The creation of this new format had, however, not been without difficulties. 
There had been technical challenges and political changes. A lot of technical 
work needed to be done due to the use of a shorter laser wavelength (CD: 
780 nm, DVD: 650 nm), and the development and manufacturing of new 
lasers, lenses, actuators and (de)coders. The DVD discs had the same physical 
dimensions as the CD. There was a market expectation that the discs would 
play in the same drive, and eventually also for the same price. A novelty in 
DVD compared to CD was the use of double-layer discs to increase the storage 
capacity per disc. The disc mastering and replication industry had delivered on 
the challenge to create these higher capacity discs at small extra cost. 

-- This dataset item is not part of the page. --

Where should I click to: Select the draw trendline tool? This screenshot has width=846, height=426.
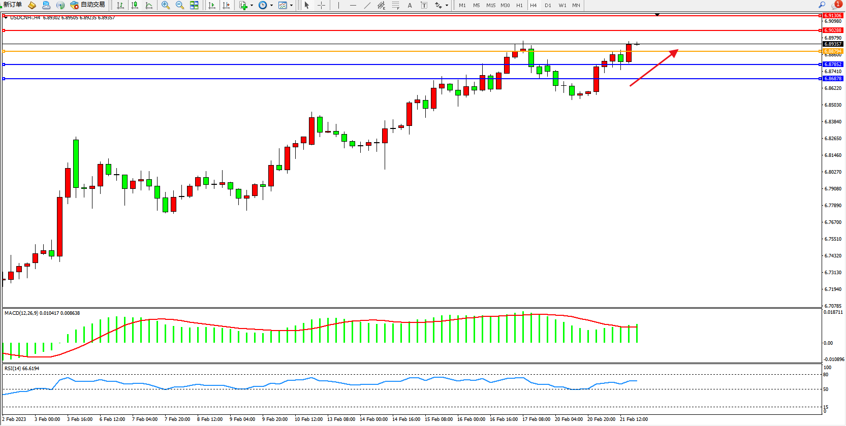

There had been political changes in the industry as well. The balance of 
powers had changed. Japan had established itself as a powerhouse for innovative 
consumer electronics, and next to Sony, a number of Japanese companies had 
acquired strong positions in this field. As an illustration of this: the DVD 
format had been developed by a consortium of ten companies: Hitachi, JVC, 
Matsushita, Mitsubishi, Philips, Pioneer, Sony, Thomson, Time Warner, and 
Toshiba. This consortium also owns the standard and the DVD-logo. 

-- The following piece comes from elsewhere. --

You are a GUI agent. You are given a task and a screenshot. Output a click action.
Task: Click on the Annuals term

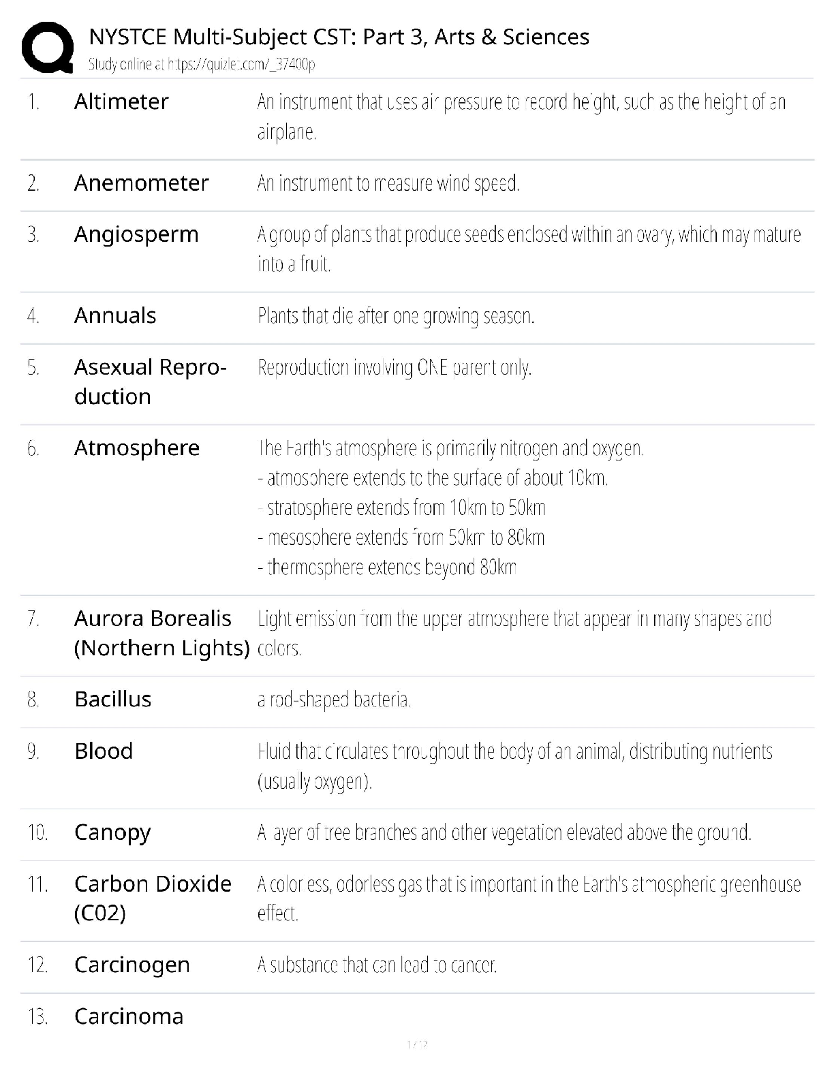point(115,315)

The content industry (“Hollywood”) and the computer companies (mainly 
IBM) had taken a much stronger role compared to the situation in the early 
eighties when the standard was set for CD. Among other effects this led to an 
increased interest in copy-protection technology. 

For the rewritable DVD format, several approaches had been developed, and 
three different consortia for three different standards would launch products. 
Next to the DVD-RW and DVD-RAM standards. Philips was promoting the 
so-called DVD+RW system, in a small but powerful alliance. 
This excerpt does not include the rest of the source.